Implementation Decision

Recommended next implementation

Build a Tegy-authenticated WebSocket that fetches the stored assistant message server-side, streams provider audio, and feeds a Web Audio PCM player. Start with Cloudflare Aura-2 as primary. Keep OpenRouter Gemini TTS as a PCM alternate only after resolving the observed clipped opening / text-omission behavior. Do not keep browser speechSynthesis as the normal product path.

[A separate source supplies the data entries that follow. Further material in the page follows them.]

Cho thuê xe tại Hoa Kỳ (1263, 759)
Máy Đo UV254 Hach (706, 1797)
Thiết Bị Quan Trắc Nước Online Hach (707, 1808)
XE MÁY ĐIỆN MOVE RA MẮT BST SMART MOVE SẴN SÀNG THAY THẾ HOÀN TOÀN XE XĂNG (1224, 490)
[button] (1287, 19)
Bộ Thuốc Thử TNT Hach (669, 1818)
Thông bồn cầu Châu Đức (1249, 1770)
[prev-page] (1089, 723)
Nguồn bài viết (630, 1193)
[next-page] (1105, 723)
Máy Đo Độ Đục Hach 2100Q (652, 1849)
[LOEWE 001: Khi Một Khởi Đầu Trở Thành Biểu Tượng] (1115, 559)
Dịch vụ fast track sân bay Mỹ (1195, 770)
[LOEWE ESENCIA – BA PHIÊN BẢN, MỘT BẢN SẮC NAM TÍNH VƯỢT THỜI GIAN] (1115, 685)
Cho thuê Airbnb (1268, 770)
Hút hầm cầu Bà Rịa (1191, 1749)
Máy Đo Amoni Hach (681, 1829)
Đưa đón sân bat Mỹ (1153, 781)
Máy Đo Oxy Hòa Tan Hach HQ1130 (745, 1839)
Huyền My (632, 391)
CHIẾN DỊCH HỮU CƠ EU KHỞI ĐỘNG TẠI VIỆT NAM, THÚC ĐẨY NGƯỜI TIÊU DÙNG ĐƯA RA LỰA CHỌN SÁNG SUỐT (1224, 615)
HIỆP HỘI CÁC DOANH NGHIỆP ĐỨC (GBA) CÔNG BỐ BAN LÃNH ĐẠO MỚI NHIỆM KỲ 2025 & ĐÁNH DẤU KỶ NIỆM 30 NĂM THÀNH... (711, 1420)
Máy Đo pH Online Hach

Use Tegy-managed R2 caching if replay cost matters. Cloudflare AI Gateway successfully logged OpenRouter TTS, but identical binary TTS cache probes stayed MISS.

Sources

Measurements file: assets/measurements.json. Generated locally on 2026-06-29. Audio samples are real provider outputs, not mock audio.